Bosworth is not noticed by either Ellis or Campbell, although superior to some of the writers introduced by them into their collections. He was descended from an ancient and honourable family named Boxworth, or Bosworth, seated at Boxworth, near Harrington in Cambridgeshire. In his poem Hinc Lachrime, or the Author to Aurora, written when he "scarce had twice ten winters told," and addressed to the object of his unsuccessful affection, under the poetical name of Azile, who appears to have been a lady of high birth and some wealth, he says, alluding to his own descent:

Is it thy birth that makes thee thus disdaine me?
O scorn me not, I come of Noble Line
For by the Norman Duke our browes were crown'd
With Laurell branches, and our names renown'd.

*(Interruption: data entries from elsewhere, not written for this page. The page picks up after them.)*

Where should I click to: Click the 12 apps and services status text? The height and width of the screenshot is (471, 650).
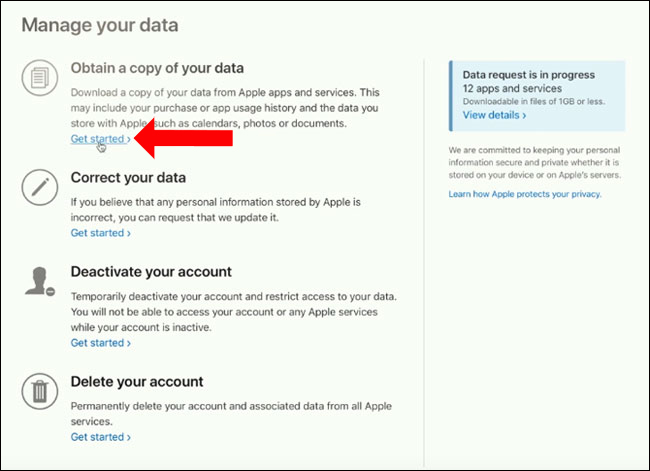tap(510, 88)
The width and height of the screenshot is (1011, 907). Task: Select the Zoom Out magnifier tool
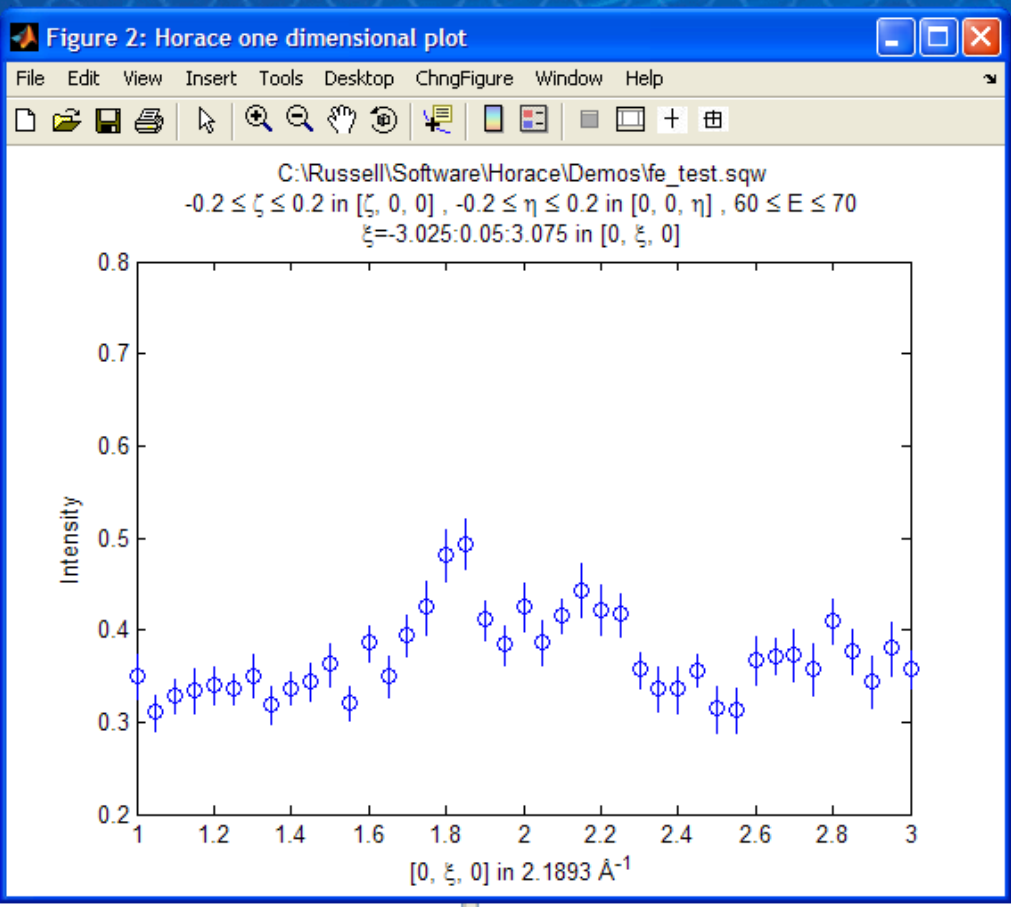pos(299,120)
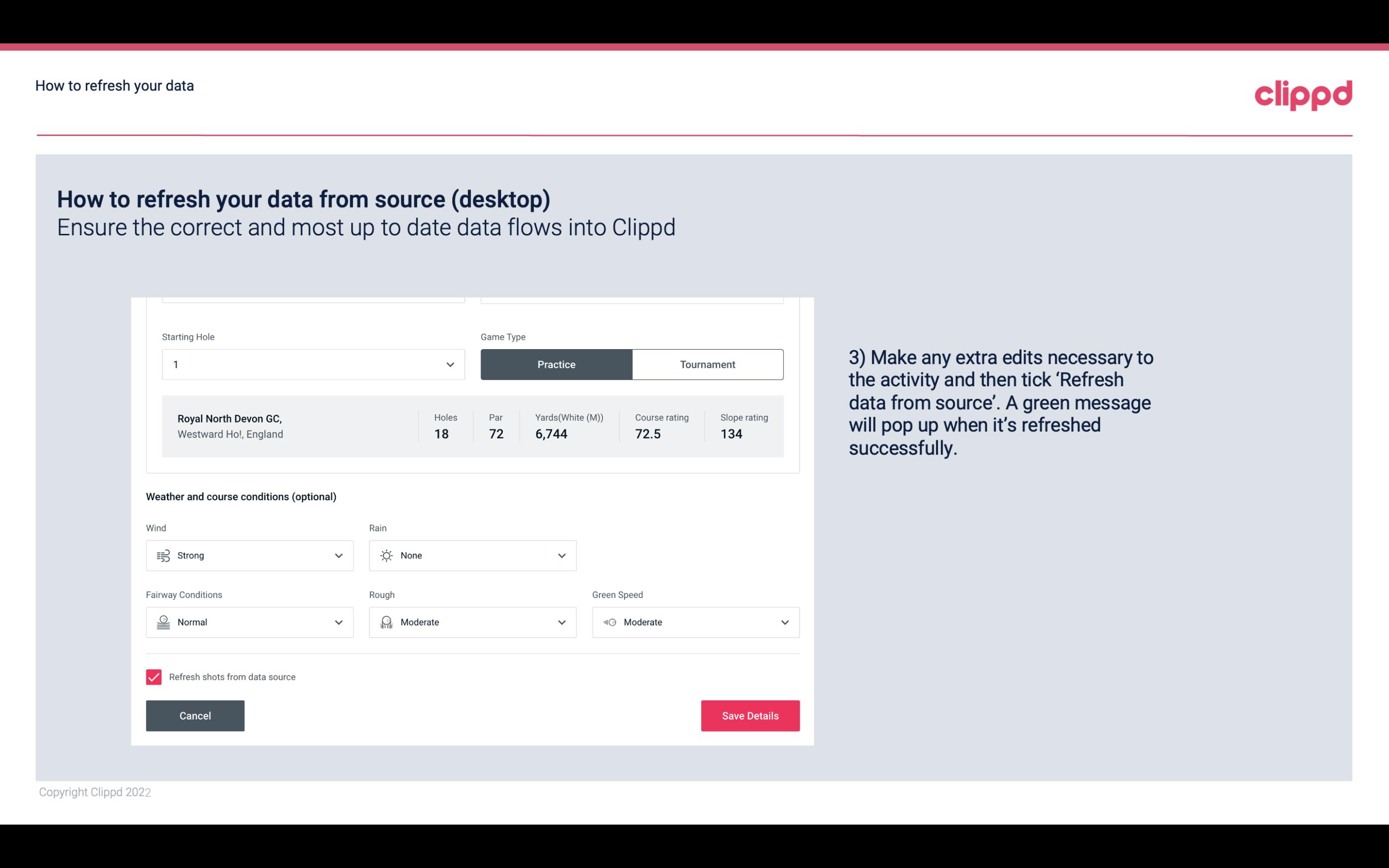Click the Clippd logo icon
The height and width of the screenshot is (868, 1389).
(x=1304, y=93)
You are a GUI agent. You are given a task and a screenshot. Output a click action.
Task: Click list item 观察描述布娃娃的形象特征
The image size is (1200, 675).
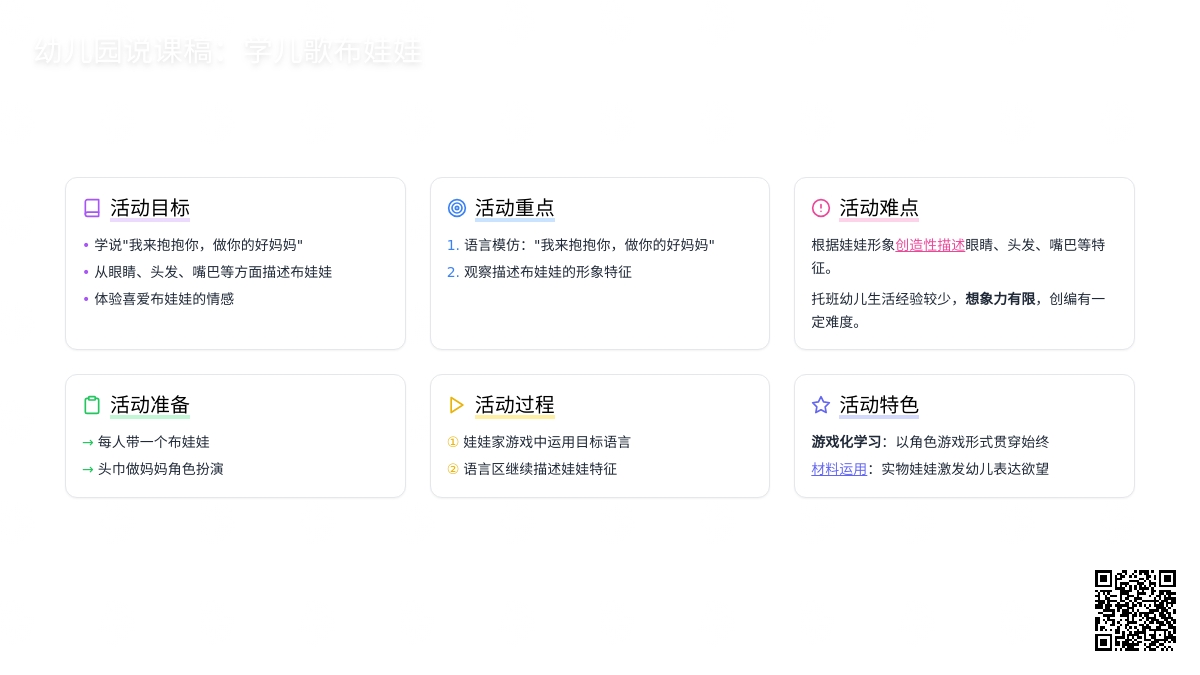[x=547, y=272]
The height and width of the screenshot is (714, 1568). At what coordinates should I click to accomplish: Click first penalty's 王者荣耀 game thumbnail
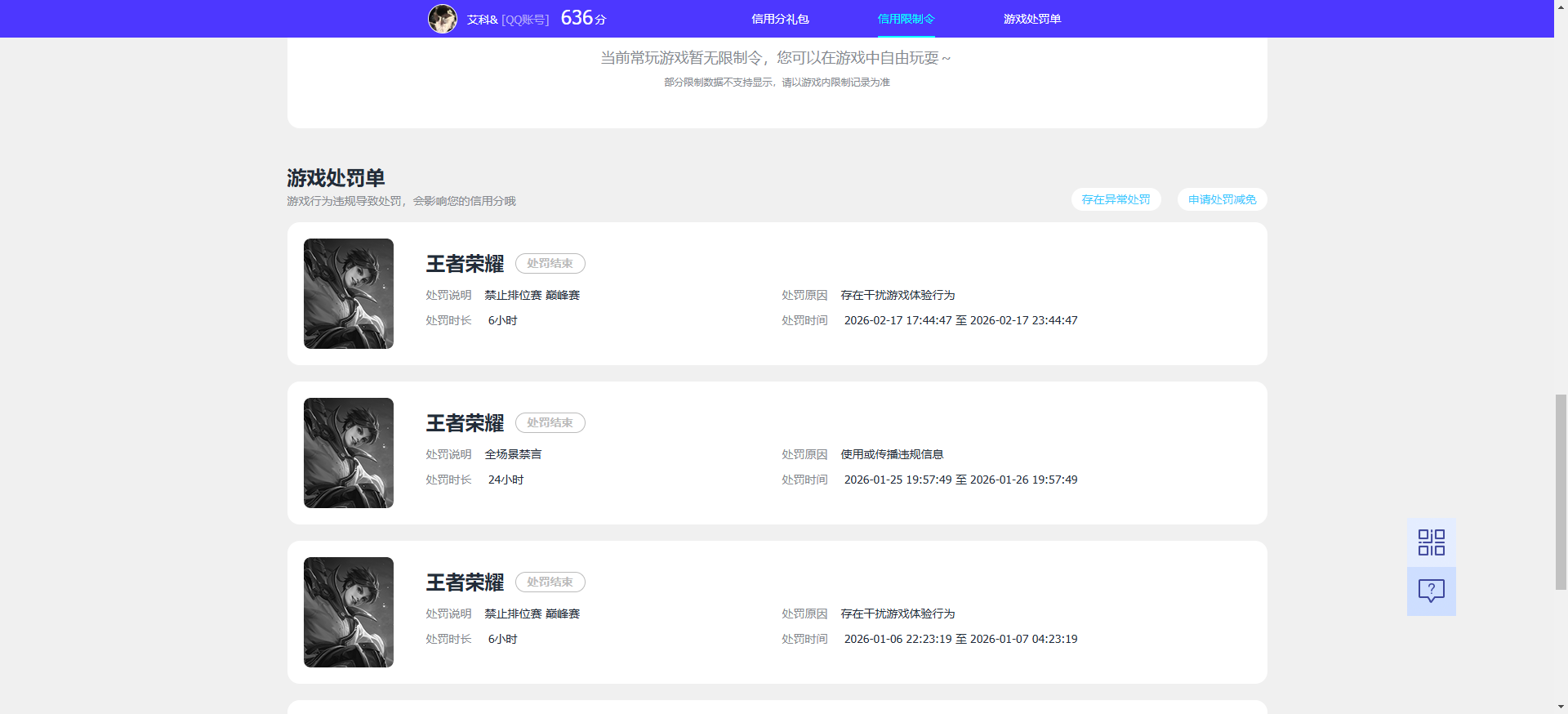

He was born in 1607, and died not later than 1651, but probably earlier. Granger is in error in fixing his death between that year and 1653, as he was already dead when this volume was published in 1651. Two persons of this name, Edward Bosworth gent. and Thomas Bosworth gent., were created LL.D. at Oxford February 21, 1642; but whether related to the poet or not we do not know. Phillips, in his Theatrum Poetarum, is not very complimentary to Bosworth in his notice of this poem, "which," says he, "from the very brink of oblivion (nor had the loss been very great) hath accidentally met with the good fortune to be here remembered."

Prefixed to the volume is a portrait of the author aetatis 30, 1637, engraved by G. Glover, which has been re-engraved, and concerning which copy see Haslewood's edition of Drunken Barnabee's Journal, 8vo London 1820, p. 33; and the Gent. Mag. vol. lxxxi, pt. ii. p. 125.